From a doctrinal perspective these issues come up repeatedly in the Writings. That said, I am still surprised to see how pervasive these issues are in the internet conversations we have with our Christian contacts. It is so strange to see people who call themselves ‘Christian’ flatly refuse to acknowledge clear, openly stated words of Christ.

There are also many good people contacting us who innately understand the Lord in a general way. They also have issues. Some come to us simply out of pain due to some trauma or death. Some are struggling with addictions. Some come to us with marriage issues. And some are facing spiritual problems that just won’t go away. Occasionally, get people who have pretty much pieced together a ‘new church’ form of belief and are overcome with joy when they find the church they have been searching for many years. These basically good people are easy to serve yielding the most joyful results.

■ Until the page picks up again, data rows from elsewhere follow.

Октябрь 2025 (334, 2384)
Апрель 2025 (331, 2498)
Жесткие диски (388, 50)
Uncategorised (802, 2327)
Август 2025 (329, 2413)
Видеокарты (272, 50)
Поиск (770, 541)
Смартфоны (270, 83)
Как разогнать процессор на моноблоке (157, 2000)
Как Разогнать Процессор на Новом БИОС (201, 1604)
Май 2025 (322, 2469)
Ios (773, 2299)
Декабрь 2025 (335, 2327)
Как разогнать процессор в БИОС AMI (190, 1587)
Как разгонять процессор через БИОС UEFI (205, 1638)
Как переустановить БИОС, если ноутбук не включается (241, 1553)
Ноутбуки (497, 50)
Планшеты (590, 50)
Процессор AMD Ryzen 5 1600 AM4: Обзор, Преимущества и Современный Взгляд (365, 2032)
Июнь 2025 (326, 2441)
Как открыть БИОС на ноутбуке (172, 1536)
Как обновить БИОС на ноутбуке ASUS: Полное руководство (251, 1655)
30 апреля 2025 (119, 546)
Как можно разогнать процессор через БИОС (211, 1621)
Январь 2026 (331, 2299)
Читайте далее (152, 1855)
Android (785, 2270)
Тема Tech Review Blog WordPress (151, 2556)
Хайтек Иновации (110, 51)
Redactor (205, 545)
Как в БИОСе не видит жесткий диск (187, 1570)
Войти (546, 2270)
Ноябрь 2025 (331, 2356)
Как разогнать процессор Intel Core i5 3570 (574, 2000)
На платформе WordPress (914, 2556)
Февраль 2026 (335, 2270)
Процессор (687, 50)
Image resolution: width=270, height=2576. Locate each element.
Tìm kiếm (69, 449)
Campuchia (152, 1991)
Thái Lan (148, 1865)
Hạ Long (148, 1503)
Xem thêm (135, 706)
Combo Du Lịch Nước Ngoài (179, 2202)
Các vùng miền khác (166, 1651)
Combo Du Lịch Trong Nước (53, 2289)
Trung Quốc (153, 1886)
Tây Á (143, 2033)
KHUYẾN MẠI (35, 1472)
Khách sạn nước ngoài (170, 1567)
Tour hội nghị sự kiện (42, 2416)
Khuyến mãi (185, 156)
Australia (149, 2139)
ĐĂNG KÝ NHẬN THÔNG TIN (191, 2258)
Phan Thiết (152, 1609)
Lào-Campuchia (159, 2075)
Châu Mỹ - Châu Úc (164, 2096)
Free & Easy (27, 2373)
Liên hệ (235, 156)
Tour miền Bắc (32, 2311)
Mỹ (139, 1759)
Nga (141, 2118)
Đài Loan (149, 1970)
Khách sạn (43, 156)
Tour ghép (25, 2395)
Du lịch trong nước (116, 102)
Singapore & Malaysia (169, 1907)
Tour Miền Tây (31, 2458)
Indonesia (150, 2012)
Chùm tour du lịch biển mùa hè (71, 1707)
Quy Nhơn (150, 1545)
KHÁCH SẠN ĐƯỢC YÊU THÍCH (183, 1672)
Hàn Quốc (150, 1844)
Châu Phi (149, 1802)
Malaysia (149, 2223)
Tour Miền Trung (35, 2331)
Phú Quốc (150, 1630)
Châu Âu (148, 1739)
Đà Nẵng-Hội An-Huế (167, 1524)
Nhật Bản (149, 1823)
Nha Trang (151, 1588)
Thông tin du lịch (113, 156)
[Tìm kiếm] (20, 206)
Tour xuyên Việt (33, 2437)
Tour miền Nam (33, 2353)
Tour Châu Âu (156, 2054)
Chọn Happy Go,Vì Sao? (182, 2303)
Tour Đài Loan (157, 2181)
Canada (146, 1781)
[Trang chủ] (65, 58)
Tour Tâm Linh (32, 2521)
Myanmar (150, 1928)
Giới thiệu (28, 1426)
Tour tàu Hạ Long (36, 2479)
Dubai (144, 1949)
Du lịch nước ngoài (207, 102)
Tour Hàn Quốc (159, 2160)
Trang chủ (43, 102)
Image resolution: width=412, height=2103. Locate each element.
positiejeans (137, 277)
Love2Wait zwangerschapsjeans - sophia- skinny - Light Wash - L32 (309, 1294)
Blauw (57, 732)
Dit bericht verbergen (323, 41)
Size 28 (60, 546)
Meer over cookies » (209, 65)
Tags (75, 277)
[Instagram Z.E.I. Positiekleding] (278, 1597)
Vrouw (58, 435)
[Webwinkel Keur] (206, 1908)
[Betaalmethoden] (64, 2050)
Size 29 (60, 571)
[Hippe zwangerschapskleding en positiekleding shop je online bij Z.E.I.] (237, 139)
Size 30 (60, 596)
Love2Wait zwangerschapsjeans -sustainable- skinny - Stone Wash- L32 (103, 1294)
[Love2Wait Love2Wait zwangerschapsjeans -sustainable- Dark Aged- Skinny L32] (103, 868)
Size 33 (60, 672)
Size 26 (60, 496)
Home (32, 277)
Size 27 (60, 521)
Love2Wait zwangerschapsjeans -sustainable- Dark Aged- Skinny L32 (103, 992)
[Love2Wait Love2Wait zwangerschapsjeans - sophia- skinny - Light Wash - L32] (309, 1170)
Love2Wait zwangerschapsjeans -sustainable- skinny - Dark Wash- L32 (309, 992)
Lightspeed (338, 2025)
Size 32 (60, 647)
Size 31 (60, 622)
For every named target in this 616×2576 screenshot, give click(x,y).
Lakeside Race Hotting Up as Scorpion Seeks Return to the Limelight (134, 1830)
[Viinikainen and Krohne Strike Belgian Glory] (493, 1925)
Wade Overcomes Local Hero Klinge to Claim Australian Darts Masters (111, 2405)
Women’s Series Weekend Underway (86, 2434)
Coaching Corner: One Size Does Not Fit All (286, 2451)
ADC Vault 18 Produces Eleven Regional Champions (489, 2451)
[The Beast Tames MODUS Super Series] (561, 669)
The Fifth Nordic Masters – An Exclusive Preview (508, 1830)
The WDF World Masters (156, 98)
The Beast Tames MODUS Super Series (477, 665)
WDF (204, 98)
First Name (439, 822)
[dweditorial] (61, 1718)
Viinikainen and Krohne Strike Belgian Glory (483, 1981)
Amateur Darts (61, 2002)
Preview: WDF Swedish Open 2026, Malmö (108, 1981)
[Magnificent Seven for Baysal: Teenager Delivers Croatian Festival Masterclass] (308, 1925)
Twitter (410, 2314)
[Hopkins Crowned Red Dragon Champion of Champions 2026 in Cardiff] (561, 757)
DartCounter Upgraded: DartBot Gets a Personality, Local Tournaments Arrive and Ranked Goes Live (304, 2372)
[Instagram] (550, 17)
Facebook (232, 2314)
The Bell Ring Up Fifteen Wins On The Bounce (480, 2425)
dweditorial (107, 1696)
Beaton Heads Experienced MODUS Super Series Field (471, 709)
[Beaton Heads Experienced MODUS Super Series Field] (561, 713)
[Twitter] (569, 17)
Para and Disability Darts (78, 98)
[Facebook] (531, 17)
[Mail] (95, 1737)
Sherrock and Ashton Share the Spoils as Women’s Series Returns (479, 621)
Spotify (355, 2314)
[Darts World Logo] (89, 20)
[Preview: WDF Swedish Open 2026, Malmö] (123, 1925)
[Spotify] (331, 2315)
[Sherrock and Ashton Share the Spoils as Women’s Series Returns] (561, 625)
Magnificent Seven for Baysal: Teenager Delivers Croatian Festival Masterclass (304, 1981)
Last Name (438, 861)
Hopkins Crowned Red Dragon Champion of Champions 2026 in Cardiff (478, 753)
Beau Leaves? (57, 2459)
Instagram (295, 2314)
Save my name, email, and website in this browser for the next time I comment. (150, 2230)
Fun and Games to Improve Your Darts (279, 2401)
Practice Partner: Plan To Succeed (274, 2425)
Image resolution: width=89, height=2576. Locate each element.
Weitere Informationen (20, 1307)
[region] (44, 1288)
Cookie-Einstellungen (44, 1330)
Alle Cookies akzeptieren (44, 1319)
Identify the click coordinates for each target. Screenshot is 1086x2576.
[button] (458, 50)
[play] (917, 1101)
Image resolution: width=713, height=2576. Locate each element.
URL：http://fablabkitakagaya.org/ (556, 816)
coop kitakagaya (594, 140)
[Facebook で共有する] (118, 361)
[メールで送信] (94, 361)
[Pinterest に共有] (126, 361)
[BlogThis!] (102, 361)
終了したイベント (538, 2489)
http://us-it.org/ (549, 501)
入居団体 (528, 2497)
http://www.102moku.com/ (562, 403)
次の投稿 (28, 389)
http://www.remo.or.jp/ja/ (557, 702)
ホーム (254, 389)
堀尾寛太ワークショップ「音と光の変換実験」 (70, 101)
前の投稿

Peter Devassay is a great example of this later class of people. He had been involved with Catholics and Pentecostals but always felt that there was something missing in their theology. He took up a contact with the folks in Colchester after discovering us on Olaf Hauptman and Heulwen Ridgeway began to send books to him. Eventually, Peter travelled to Stockholm, as the nearest church he could find (he was in Poland at the time). Peter now is planting a church in Kerala India.